Stored data entries:
========================================================================
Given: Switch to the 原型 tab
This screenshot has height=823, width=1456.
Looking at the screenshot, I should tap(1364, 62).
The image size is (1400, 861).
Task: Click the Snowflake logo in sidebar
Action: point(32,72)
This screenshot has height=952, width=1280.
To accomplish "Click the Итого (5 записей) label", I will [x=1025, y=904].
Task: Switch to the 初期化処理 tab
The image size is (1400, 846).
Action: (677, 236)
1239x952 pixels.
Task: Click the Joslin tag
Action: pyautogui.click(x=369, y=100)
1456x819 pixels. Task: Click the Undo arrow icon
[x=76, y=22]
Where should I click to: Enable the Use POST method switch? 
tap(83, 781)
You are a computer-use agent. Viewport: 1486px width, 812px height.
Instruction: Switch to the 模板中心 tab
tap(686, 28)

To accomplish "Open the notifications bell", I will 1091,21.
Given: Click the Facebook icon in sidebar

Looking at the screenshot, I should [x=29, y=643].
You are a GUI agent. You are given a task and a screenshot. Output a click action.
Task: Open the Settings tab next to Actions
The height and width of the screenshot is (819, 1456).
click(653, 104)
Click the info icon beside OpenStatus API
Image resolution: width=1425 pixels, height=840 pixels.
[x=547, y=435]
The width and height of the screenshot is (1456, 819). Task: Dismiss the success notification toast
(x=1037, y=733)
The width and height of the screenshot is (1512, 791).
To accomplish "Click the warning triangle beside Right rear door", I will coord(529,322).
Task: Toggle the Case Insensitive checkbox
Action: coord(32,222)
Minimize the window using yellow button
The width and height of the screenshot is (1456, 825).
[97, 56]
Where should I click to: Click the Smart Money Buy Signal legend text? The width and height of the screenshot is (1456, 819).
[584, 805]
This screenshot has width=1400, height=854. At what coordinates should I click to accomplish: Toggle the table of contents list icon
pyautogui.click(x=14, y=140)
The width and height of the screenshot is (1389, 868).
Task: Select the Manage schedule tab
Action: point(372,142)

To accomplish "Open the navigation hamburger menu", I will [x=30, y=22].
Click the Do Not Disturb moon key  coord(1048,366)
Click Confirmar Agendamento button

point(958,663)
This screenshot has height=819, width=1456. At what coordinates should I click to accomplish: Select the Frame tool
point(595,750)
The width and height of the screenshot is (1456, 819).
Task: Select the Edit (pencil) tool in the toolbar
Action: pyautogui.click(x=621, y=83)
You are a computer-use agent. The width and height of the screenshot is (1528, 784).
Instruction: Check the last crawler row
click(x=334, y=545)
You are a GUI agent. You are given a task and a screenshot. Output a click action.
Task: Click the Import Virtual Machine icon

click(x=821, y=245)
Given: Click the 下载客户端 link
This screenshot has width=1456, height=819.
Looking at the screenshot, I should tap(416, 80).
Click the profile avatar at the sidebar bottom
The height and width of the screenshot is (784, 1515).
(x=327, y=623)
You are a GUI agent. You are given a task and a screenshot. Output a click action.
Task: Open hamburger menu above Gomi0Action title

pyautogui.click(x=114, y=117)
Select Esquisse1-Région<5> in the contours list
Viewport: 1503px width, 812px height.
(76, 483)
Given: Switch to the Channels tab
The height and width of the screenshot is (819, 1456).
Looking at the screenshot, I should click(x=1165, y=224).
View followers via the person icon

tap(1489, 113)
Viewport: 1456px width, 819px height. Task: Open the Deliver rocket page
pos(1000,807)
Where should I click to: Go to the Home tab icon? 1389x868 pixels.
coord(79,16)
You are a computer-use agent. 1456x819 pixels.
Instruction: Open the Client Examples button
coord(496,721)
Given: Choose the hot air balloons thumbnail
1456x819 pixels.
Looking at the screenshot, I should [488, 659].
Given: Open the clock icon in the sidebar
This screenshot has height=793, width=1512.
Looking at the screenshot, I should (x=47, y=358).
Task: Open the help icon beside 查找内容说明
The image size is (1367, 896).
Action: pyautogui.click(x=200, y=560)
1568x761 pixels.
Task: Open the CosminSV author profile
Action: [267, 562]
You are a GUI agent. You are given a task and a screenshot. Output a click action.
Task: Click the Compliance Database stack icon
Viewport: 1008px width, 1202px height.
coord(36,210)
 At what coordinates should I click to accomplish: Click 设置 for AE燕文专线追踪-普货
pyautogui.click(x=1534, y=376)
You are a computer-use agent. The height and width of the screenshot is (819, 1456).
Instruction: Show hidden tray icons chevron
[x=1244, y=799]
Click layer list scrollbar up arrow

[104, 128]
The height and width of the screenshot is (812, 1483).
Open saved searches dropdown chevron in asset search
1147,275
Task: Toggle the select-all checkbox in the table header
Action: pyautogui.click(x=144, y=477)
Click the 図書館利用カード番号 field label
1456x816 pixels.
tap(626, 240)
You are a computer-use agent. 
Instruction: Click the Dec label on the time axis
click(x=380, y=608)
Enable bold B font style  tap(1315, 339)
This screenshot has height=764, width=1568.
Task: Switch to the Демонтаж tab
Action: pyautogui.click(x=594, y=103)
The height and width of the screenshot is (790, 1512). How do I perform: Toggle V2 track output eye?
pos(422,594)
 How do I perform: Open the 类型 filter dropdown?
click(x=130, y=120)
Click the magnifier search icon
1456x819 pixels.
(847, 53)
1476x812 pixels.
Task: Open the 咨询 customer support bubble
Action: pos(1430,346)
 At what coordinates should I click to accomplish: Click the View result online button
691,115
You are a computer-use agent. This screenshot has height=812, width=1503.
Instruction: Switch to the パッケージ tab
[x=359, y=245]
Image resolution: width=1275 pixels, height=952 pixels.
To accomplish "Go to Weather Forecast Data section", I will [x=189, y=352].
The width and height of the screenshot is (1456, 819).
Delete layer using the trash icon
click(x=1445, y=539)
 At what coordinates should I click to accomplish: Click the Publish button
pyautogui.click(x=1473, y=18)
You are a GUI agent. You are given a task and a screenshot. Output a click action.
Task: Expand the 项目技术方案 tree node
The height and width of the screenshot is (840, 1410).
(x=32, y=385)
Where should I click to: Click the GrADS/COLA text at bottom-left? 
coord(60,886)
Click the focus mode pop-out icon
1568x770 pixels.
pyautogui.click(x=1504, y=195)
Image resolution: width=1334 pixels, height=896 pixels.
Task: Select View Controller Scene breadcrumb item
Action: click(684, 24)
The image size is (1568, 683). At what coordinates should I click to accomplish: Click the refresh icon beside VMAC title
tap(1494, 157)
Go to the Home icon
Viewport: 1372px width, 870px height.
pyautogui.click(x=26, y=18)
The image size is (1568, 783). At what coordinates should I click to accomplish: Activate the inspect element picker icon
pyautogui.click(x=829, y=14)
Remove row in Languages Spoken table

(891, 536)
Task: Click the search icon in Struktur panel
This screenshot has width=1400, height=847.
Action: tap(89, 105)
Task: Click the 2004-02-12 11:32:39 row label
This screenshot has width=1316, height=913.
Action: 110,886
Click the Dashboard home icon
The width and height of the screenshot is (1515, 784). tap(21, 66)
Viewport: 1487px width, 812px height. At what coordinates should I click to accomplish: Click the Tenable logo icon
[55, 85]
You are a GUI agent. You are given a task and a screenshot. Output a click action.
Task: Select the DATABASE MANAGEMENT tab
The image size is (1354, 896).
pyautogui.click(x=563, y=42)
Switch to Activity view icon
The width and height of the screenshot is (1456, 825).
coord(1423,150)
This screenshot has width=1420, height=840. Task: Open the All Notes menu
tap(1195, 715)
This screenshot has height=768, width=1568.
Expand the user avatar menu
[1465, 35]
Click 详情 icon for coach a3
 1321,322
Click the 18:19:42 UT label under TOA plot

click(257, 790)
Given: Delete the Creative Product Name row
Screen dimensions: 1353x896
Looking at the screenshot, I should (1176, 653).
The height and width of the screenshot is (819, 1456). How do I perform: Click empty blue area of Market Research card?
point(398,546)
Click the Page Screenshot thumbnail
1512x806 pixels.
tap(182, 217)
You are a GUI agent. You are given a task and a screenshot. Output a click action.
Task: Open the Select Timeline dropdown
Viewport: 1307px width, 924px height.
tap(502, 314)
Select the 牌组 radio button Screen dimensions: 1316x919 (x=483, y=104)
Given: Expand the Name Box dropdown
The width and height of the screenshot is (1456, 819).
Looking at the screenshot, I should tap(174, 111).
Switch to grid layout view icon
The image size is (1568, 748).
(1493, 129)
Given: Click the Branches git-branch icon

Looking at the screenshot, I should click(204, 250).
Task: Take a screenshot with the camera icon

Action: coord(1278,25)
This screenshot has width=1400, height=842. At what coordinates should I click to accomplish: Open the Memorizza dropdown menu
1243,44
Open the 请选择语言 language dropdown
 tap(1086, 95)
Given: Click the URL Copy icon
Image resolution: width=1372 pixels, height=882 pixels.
========================================================================
WHAT NEEDS TO BE DONE:
Exactly repeat the lines above, from the opening line through the one with "This screenshot has height=952, width=1280.", and include nothing else.

SOLUTION TO THE PROBLEM:
Given: Switch to the 原型 tab
This screenshot has height=823, width=1456.
Looking at the screenshot, I should tap(1364, 62).
The image size is (1400, 861).
Task: Click the Snowflake logo in sidebar
Action: point(32,72)
This screenshot has height=952, width=1280.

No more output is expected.